How do Private Equity Fund Investments Work?
With the complexity of private equity and its recent growth, we felt it was important to teach our readers about the most common corporate structure in the industry, the Limited Partnership. To do so, we’ve broken down private equity into several key components, and provided a diagram to help you see how they relate to one another. This will allow you to understand the roles of private equity investors, firms, funds, and managers, while teaching you how they operate together as one.
Before we get to the private equity fund diagram, let’s define some key components you need to remember . Scroll down and take a look!
Key Components of Private Equity Investments
Private Equity Investors: Typically, investors in private equity funds are high net-worth individuals, institutions, or other large companies. In this case, they are considered “Limited Partners” in the fund, and though they do incur financial risk, they do not incur liability. With the potential of higher yields, many have flocked to the private equity markets to take advantage of the growing trend. Generally, yields for private equity funds can exceed almost any traditional investment, hence the recent influx of interest.
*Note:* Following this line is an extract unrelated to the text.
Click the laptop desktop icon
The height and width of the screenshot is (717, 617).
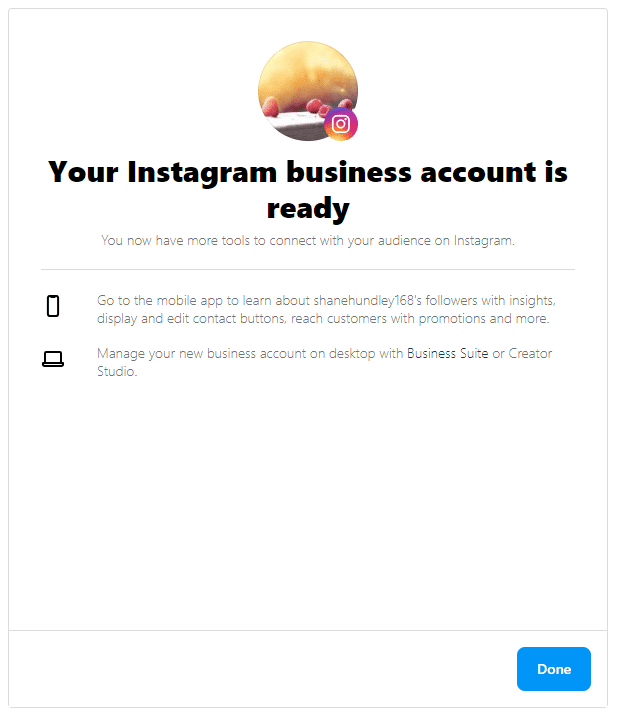53,360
Private Equity Fund: In most instances, private equity funds are “Limited Partnerships” owned by a “General Partner” (Equity Firm Manager), and “Limited Partners” (Equity Fund Investors). In short, the General Partner manages the fund based upon the details of the Partnership Agreement. This agreement covers terms, fees, liabilities, and other conditions which must be met by both the General Partner and Limited Partners. In effect, the fund is really a tool to allow the investment process to occur. Without it, there would be far less security for investors, and increased liability for fund managers.
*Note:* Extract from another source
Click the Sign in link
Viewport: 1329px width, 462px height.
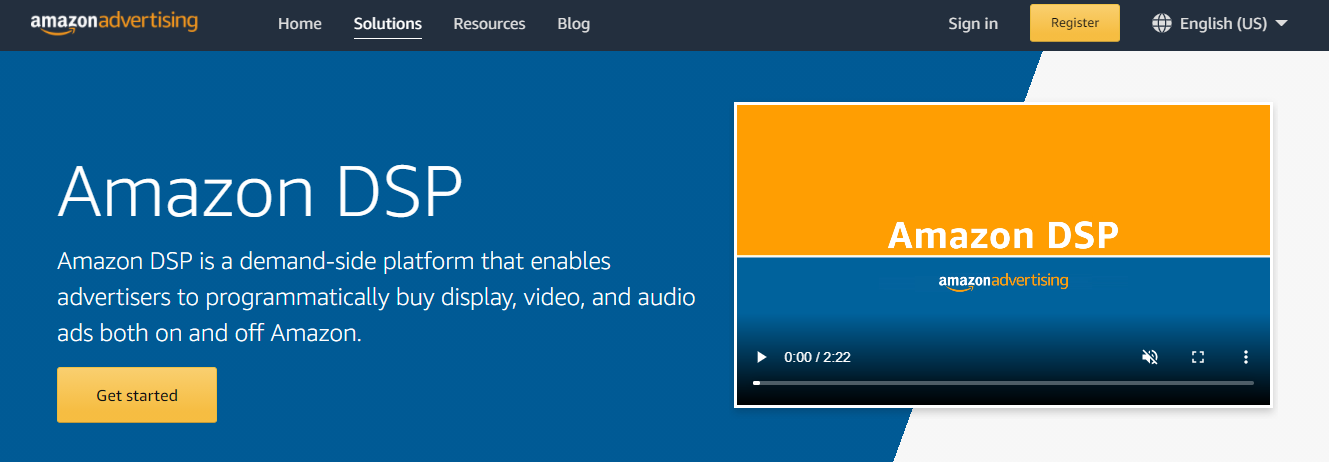coord(973,24)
Private Equity Firm: The private equity firm is known as the “General Partner” of the private equity fund. Within the Partnership Agreement, the investors agree to let the firm manage the investment, and in return, it can charge additional fees to the investors. By taking on the role of General Partner, the firm has unlimited liability for the debts and obligations of the Limited Partnership, but also has a strong control in its investment decisions. In short, the General Partner is the intermediary between investors with capital and businesses seeking capital for growth.
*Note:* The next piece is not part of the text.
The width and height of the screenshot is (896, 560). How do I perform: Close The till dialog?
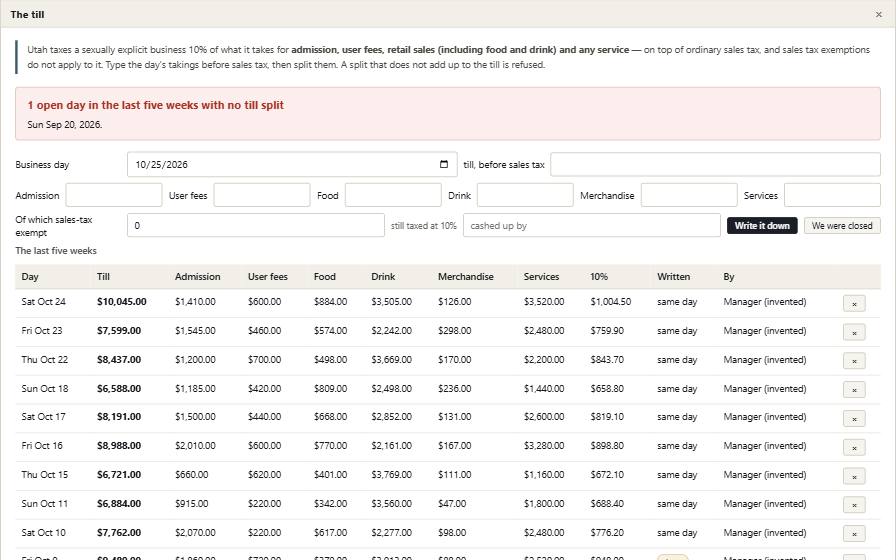878,14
Private Equity Investments: In the diagram below, you will see the term “Investments” listed in the three boxes at the bottom. This represents the companies the “General Partner” has chosen to invest in. Typically, these companies are highly profitable, but unable to grow further due to low cash reserves or inadequate funding. In most cases, private equity firms will choose to diversify by investing in several different companies, keeping risk and exposure minimized for their investors.
Now that you understand the components of a private equity investment, let’s take a look at the diagram below to help connect the dots!
To summarize, the Partnership Agreement allows private equity investors and fund managers to define their relationship and liability in the form of a contract. Once the investors allow the “General Partner” to manage their account, they transfer liability but also assume risk by doing so. After the General Partner receives the money from the investors, they invest in companies which they feel have the highest potential for growth, and often diversify to reduce risk. In all reality, this process may sound simple, but it is very complicated as we’ll explain in future articles.
With private equity’s impact on the investment world, it’s always good to understand the moving pieces of the industry and how they work together. Who knows, you may become a private equity investor some day, or even better, you may choose to start your own private equity fund. No matter what your position is, if you just keep on learning, education will protect and direct you on your path to success.